§ Goal:
How many lines in the entries below contain the string "size", with uppercase and lowercase treated as different? Reply with the number only.
** START **
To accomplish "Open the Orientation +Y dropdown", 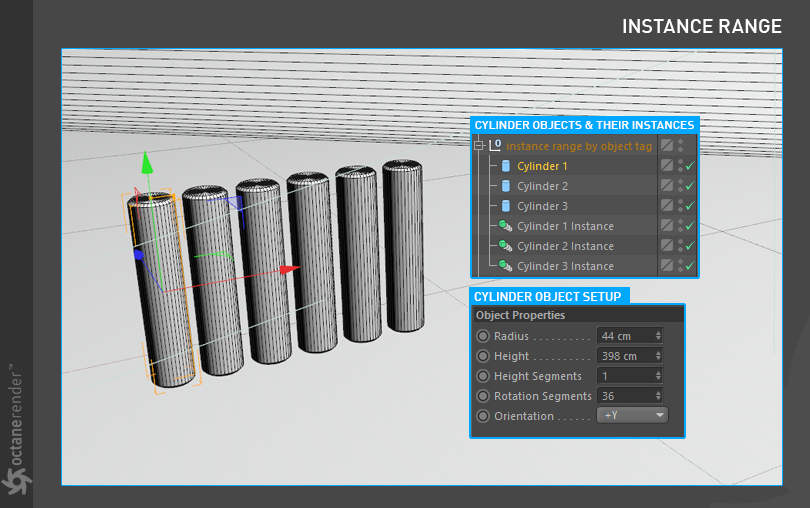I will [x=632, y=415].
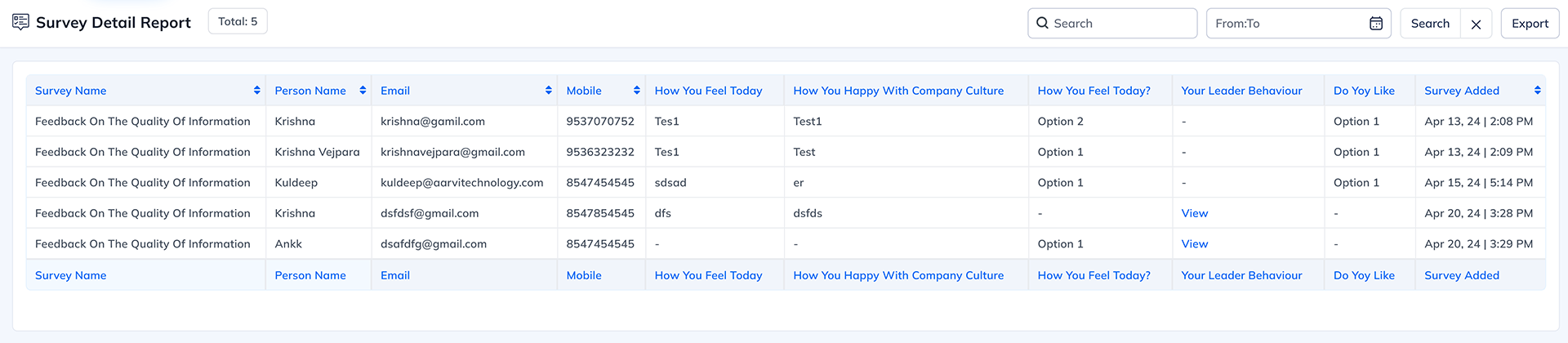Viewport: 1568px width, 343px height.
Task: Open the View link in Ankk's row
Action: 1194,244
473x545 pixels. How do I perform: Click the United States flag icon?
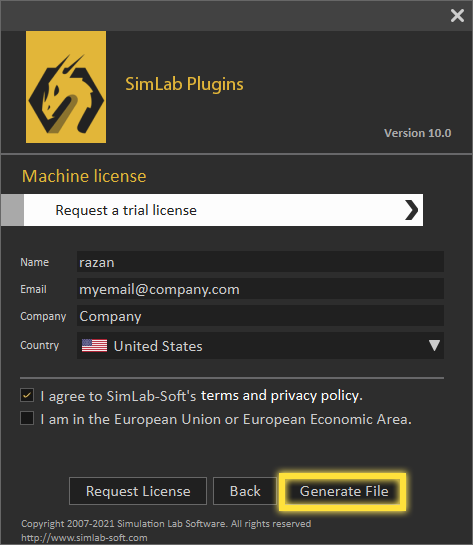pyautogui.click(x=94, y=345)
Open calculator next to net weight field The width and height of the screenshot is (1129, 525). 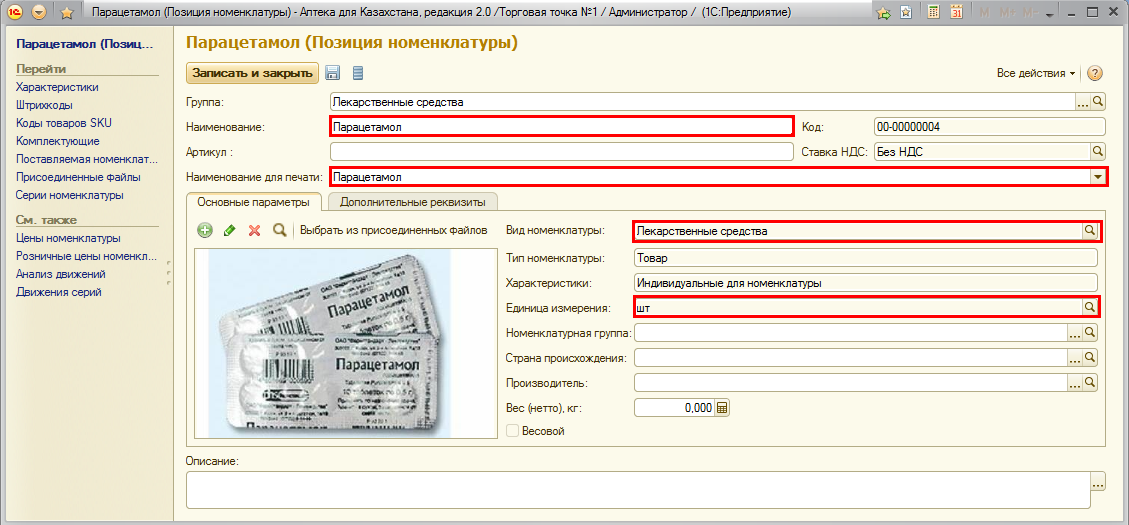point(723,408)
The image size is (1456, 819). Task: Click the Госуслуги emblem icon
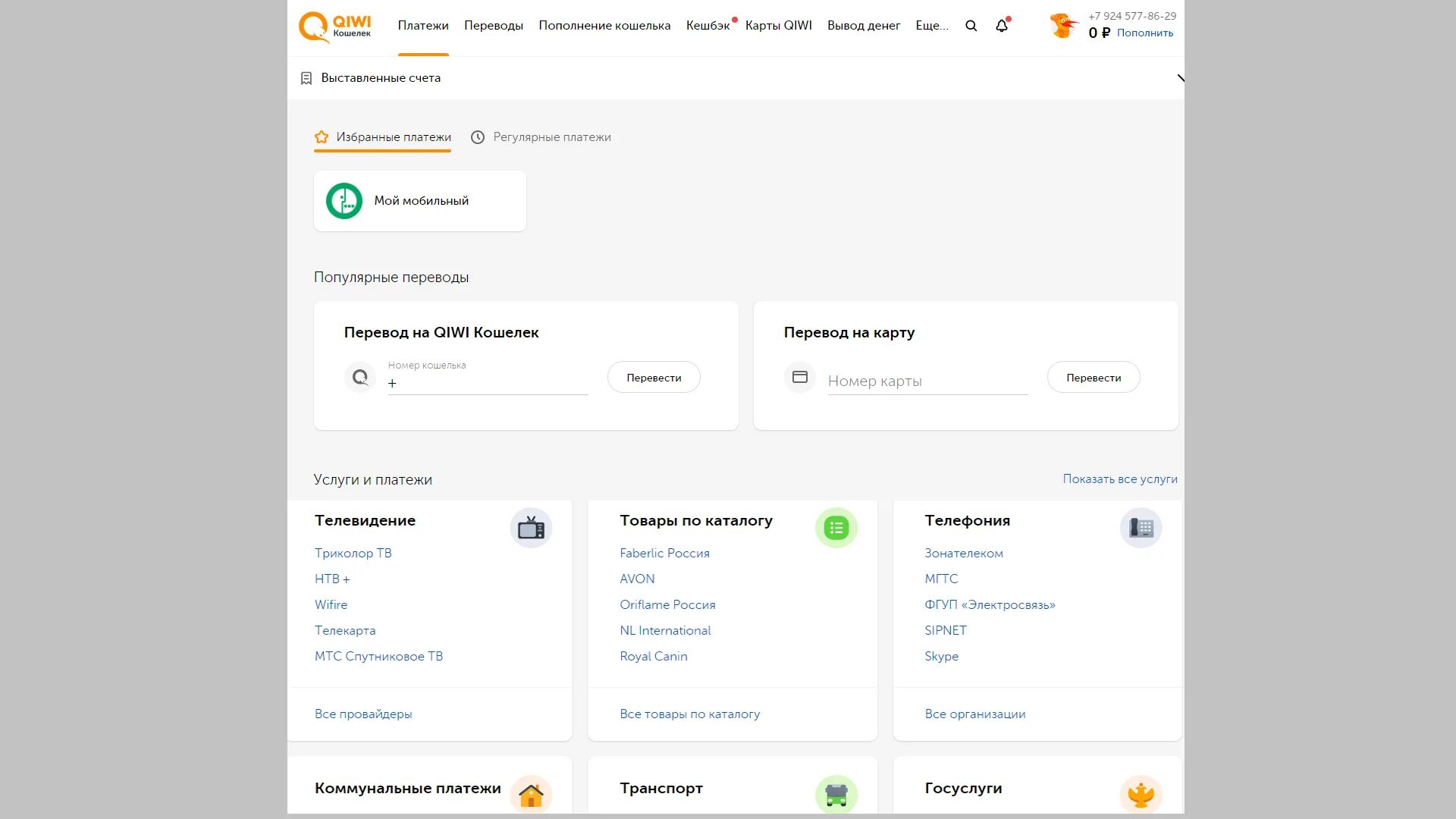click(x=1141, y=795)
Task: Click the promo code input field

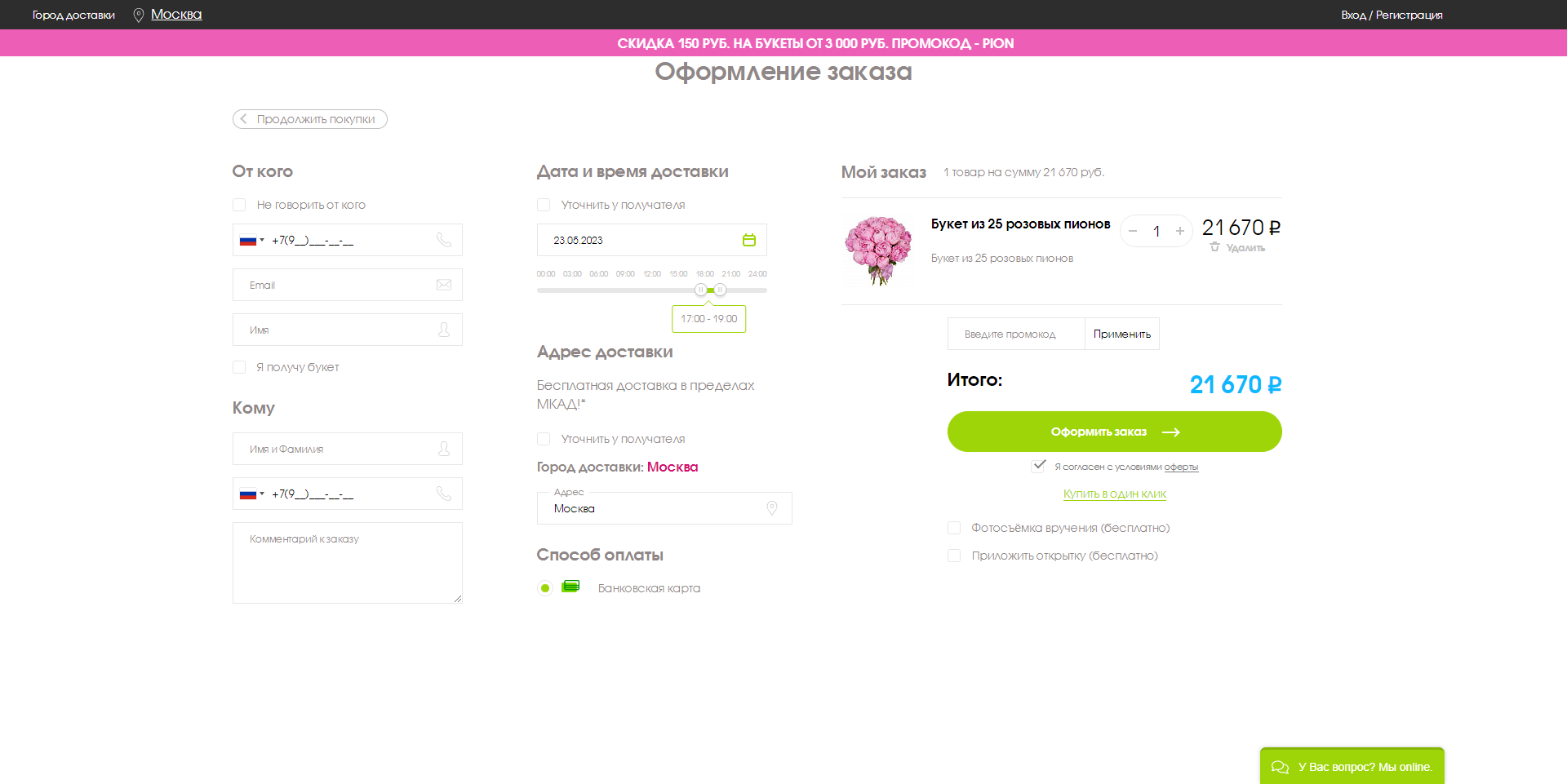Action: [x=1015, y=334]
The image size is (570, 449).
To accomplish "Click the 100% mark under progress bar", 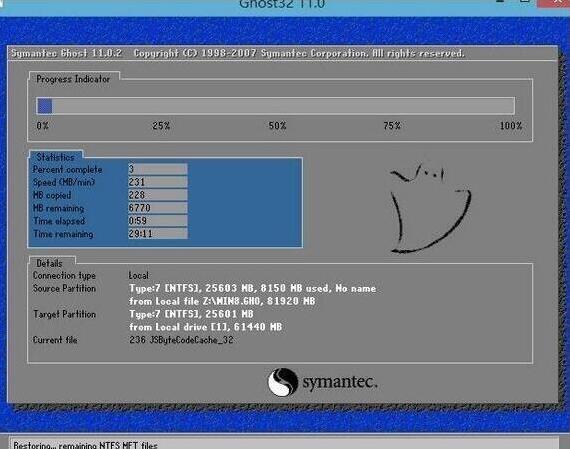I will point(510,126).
** END **
§ Written reply:
2